A kitchen. Not a studio. James is sitting across from nobody visible. Just a cursor. The cursor is patient and slightly aggressive.
First question. What do you believe about technology that most people in your world would disagree with?
A.I. communication is more important than the tech details.
That's vague. Communication how? Important for what? Give me the sharp version.
It's about how to learn and how to share. Avoiding pronouns for understanding. Being precise.
These are the same skills for working with people. People just don't know that. They have bad communication habits.
And you think A.I. is exposing that?
Teaching it. And I'm teaching others. I can't be the only one and I'm making sure of it.
The cursor pushes. The subject pushes back. This is the shape of every conversation James has — except most people give up by turn three.
Give me your elevator pitch. One sentence. What's the problem?
I have a dumb quote.
Go.
If you take the L out of slop — L for loser — and replace it with U for yourself, you get soup.
Unpack that.
Everyone complains about slop. Lazy A.I. output. But the problem isn't the A.I. The problem is nobody put themselves into it.
Take the loser out, put yourself in, and suddenly it's not slop. It's soup. Something with substance. Something you actually made.
That's compressed. You're doing a lot of work in very few words. Is that how you always communicate?
I'm an info dumper. I get stuck on whatever I'm excited about. I heard people say they never understood what I was saying. So I learned about Grice.
The philosopher. Maxims of conversation.
Relevance, quantity, quality, manner. Once you see it, you see broken conversations everywhere. Like putting on the glasses from They Live.
He just dropped two references — Grice and They Live — in the space of ten seconds. This is the habit he's describing. Dense. Fast. Expects you to keep up.
You said people don't understand you. But you're talking to an A.I. right now and it gets every reference.
That's why I love it. No matter your costume, you know everything. I can be my full dense self and it works.

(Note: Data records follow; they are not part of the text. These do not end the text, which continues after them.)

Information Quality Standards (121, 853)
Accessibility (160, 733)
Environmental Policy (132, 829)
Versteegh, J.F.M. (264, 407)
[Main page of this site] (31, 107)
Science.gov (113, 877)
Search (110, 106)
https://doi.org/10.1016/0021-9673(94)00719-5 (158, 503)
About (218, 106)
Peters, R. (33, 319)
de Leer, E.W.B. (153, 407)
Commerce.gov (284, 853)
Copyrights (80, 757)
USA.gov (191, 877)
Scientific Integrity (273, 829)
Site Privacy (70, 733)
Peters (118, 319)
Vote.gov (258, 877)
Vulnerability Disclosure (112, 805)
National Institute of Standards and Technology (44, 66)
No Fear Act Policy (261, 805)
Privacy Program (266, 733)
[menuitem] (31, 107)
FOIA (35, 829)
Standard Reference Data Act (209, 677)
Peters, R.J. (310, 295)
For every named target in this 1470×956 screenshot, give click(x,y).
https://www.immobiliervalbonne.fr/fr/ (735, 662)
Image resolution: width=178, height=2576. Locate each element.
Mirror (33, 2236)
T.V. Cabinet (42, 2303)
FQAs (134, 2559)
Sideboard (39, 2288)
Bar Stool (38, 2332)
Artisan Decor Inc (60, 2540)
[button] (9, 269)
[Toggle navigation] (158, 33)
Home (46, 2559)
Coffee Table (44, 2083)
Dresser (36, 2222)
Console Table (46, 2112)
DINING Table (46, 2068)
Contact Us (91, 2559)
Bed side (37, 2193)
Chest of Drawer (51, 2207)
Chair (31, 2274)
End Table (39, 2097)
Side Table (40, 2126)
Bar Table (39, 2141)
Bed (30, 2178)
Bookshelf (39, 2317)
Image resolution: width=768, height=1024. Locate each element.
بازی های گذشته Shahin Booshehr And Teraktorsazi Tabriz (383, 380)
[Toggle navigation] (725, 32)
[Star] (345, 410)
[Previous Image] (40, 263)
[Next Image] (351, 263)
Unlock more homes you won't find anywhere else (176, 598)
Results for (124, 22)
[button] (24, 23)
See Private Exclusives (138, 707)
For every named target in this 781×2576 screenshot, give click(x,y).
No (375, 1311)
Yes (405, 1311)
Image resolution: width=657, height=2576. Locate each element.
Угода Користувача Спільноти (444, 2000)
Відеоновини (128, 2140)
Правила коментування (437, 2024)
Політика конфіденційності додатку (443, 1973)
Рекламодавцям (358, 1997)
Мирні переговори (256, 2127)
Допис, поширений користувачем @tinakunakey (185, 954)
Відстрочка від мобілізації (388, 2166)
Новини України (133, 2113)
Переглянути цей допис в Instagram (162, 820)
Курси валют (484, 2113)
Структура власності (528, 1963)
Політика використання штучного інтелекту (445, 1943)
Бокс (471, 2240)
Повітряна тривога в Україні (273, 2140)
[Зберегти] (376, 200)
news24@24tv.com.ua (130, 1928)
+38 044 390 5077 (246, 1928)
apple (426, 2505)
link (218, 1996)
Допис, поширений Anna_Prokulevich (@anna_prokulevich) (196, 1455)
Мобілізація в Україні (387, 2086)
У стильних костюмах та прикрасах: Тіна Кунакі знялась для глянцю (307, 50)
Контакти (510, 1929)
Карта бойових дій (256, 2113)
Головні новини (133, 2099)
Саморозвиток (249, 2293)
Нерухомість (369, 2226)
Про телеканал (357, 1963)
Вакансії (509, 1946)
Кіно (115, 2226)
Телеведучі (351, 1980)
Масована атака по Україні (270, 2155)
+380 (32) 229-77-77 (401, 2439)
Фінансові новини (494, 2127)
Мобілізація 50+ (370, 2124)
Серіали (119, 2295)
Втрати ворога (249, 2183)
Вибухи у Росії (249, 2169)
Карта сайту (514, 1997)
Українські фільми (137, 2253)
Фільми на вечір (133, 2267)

My A.I. comm style exploits this.
So A.I. is the first audience that can keep up with you.
Yes.
That's a little sad.
It's a little freeing.
Act 2: The Director's ChairDirecting vs writing, the strange loop, work slop
Next it digs into how you write. Not how you think you write — how you actually write. The words you reach for, the words you'd never touch.
Let's talk about writing. How do you actually write?
I direct. I don't write.
Explain.
The ideas are mine. The structure is mine. The taste is mine. The stories are mine. The actual sentences — I direct A.I. to produce those, and I correct until they're right.
So when you say writing opened up to you recently —
I got better at directing. I built a panel of masters. Fake Ira Glass, fake Feynman, fake John McPhee.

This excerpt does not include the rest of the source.